Les algorithmes d'intelligence artificielle identifient les métastases du cancer du sein dans les ganglions lymphatiques aussi précisément que les pathologistes humains.

Le Radboudumc de Nimègue a lancé un défi mondial aux programmeurs : développer un algorithme capable de détecter indépendamment les métastases sur des images histologiques du cancer du sein dans les ganglions lymphatiques. Pour entraîner leurs modèles, 23 équipes internationales ont reçu 270 lames numériques annotées indiquant la présence et la localisation des métastases.

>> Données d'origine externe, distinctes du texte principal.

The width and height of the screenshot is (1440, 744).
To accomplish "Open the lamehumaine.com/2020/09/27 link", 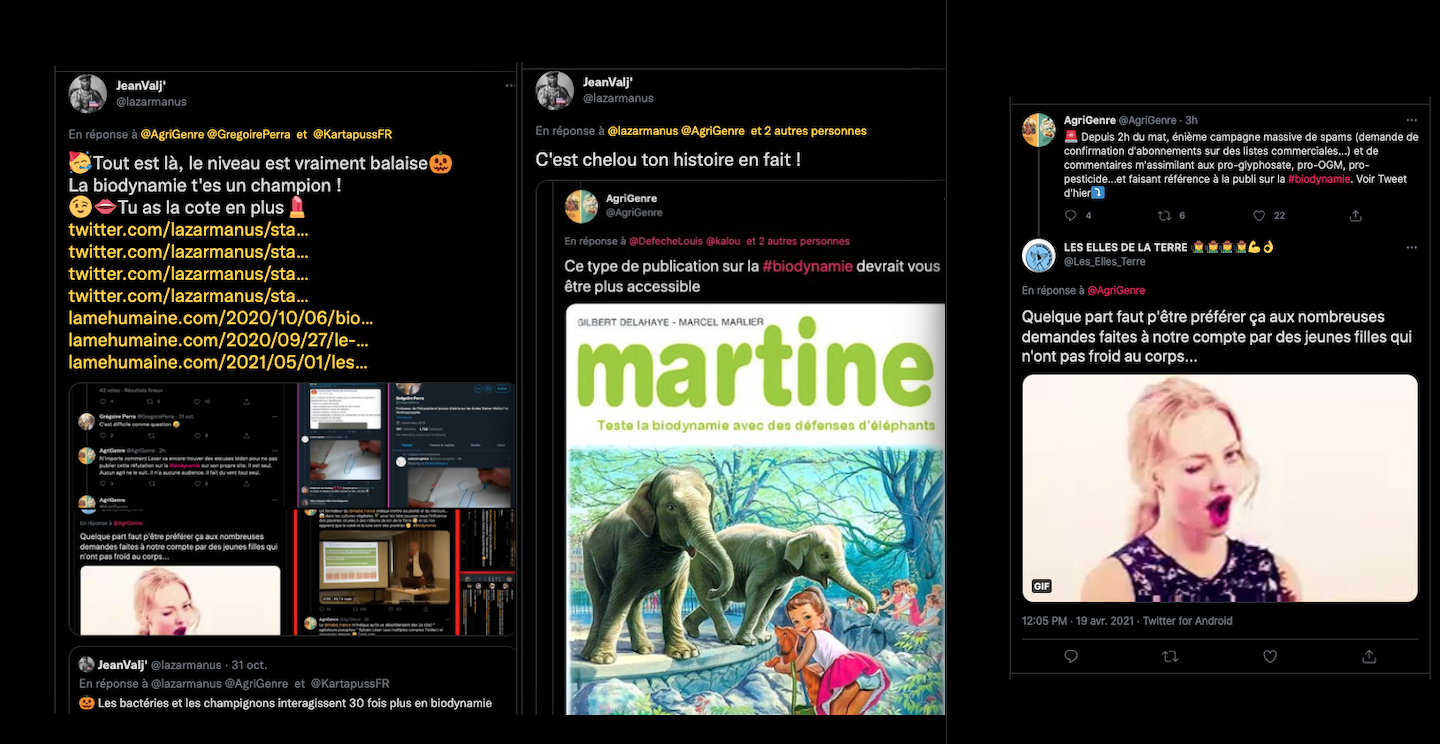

Vingt-trois groupes de recherche du monde entier ont participé, soumettant au total 32 algorithmes. Ces derniers ont été testés sur 129 nouvelles lames. Les critères d'évaluation portaient sur deux aspects : la capacité à distinguer les lames avec et sans métastases, et à localiser précisément celles-ci dans les cas positifs.
Pour comparer les performances, les algorithmes ont été évalués face aux diagnostics de onze pathologistes expérimentés. Ces experts ont analysé les 129 lames dans des conditions hospitalières réalistes, sous contrainte de temps. Une pathologiste a toutefois bénéficié d'un temps illimité.

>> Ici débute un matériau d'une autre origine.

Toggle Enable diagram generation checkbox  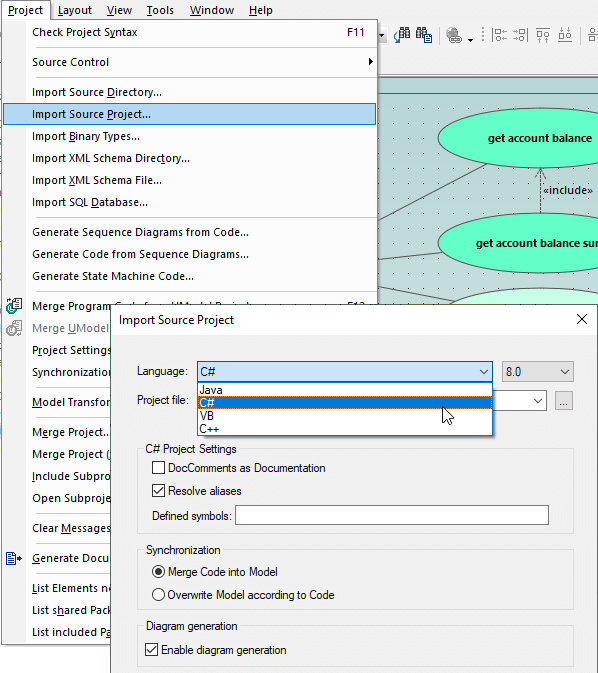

Les meilleurs algorithmes, basés sur l'apprentissage profond, ont excellé. Le plus performant affichait un faux positif de 1,25 pour 100 lames, égalant le pathologiste sans limite de temps et surpassant ceux sous pression temporelle.
Selon Jeroen van der Laak, coordinateur du concours, c'est la première fois qu'un ordinateur diagnostique aussi bien qu'un pathologiste. Cette technologie promet d'accélérer et d'améliorer la qualité des diagnostics, même en situation stressante. Elle pourrait bientôt être intégrée aux soins de routine, au bénéfice des patients.